DSCT measurements of rCBF responses to sequential unilateral and bilateral CCA ligations in rats. (a) 2D maps of rCBF at the depth of 3 mm before, during, and after unilateral and bilateral CCA ligations in an illustrative rat (rat #3). The dashed green boxes indicate selected brain regions at RH and LH for data analyses. (b) Time-course changes in rCBF (moving window method), averaged over the brain regions (dashed green boxes) and reported as mean value ± standard deviation (rat #3). The shaded area represents standard deviations. (c) Average time-course rCBF changes over five rats (mean value ± standard error). The shaded area represents standard errors.

Table 3

Average rCBF variations (mean ± standard error) from their baselines during unilateral and bilateral CCA ligations over five rats (moving window method).

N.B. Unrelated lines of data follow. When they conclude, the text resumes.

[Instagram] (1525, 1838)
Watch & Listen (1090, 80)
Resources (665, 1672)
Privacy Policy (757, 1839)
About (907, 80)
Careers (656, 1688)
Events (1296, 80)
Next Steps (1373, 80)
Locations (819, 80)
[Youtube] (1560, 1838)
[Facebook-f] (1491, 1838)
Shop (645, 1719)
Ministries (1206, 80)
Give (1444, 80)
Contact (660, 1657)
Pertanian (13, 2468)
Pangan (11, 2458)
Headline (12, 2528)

Figure 9(a) shows typical blood flow maps in a representative rat (rat #4) at the depth of 3.0 mm before and during $100\%{\mathrm{CO}}_2$ euthanasia, measured by the DSCT with 441 source positions ($21\times 21$). Figure 9(b) shows time-course changes in rCBF, which were calculated by the moving window method and normalizing BFI data to the baseline values prior to asphyxia. Figure 9(c) shows average time-course changes in rCBF over five rats. At the end, rCBF values were close to “zero,” meeting the physiological expectation.

Fig. 9

DSCT measurements of rCBF variations during asphyxia ($100\%{\mathrm{CO}}_2$) in rats. (a) 2D maps of rCBF at the depth of 3 mm before and at the end of asphyxia challenge in an illustrative rat (rat #4). The dashed green box indicates the selected brain region for data analysis. (b) Time-course changes in rCBF, averaged over the brain region (dashed green boxes) and reported as mean value ± standard deviation. The shaded area represents standard deviations. (c) Average time-course rCBF changes over five rats (mean value ± standard error). The shaded area represents standard errors.